1. automatically as of the date the violation is cured, provided it is cured within 30 days of Your discovery of the violation; or

2. upon express reinstatement by the Licensor.

For the avoidance of doubt, this Section 6(b) does not affect any right the Licensor may have to seek remedies for Your violations of this Public License.

c. For the avoidance of doubt, the Licensor may also offer the Licensed Material under separate terms or conditions or stop distributing the Licensed Material at any time; however, doing so will not terminate this Public License.

d. Sections 1, 5, 6, 7, and 8 survive termination of this Public License.

Section 7 -- Other Terms and Conditions.

a. The Licensor shall not be bound by any additional or different terms or conditions communicated by You unless expressly agreed.

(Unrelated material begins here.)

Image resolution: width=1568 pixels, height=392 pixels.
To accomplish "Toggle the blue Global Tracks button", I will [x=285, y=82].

b. Any arrangements, understandings, or agreements regarding the Licensed Material not stated herein are separate from and independent of the terms and conditions of this Public License.

Section 8 -- Interpretation.

a. For the avoidance of doubt, this Public License does not, and shall not be interpreted to, reduce, limit, restrict, or impose conditions on any use of the Licensed Material that could lawfully be made without permission under this Public License.

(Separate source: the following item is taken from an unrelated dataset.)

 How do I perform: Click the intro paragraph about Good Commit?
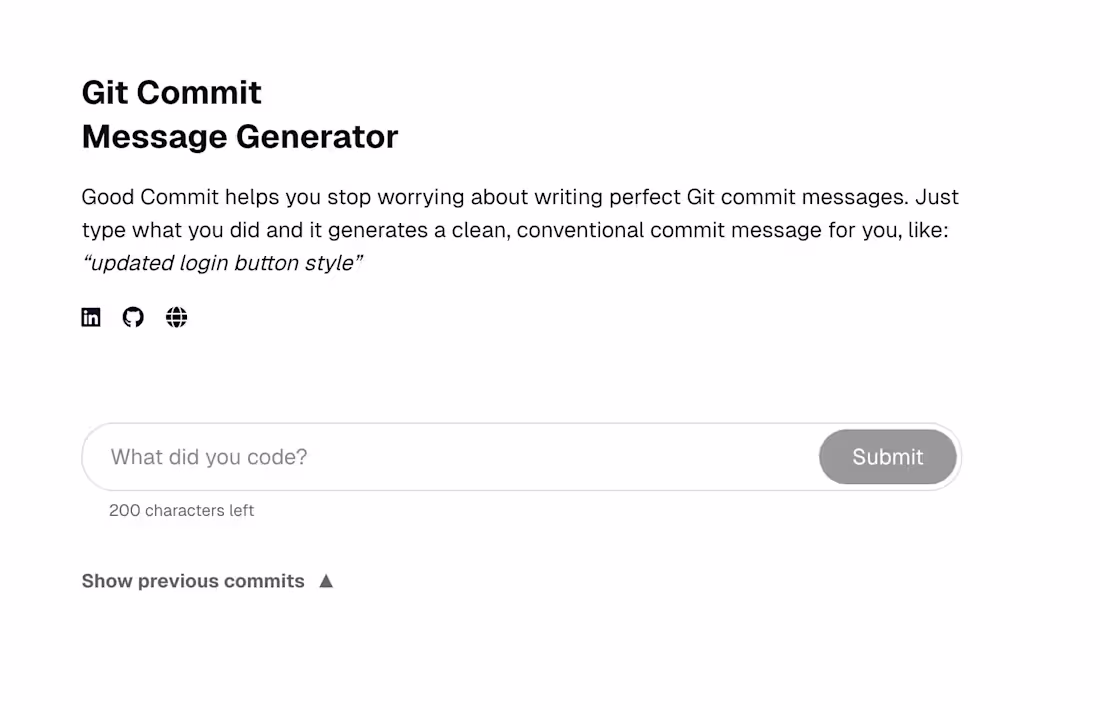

b. To the extent possible, if any provision of this Public License is deemed unenforceable, it shall be automatically reformed to the minimum extent necessary to make it enforceable. If the provision cannot be reformed, it shall be severed from this Public License without affecting the enforceability of the remaining terms and conditions.

c. No term or condition of this Public License will be waived and no failure to comply consented to unless expressly agreed to by the Licensor.

d. Nothing in this Public License constitutes or may be interpreted as a limitation upon, or waiver of, any privileges and immunities that apply to the Licensor or You, including from the legal processes of any jurisdiction or authority.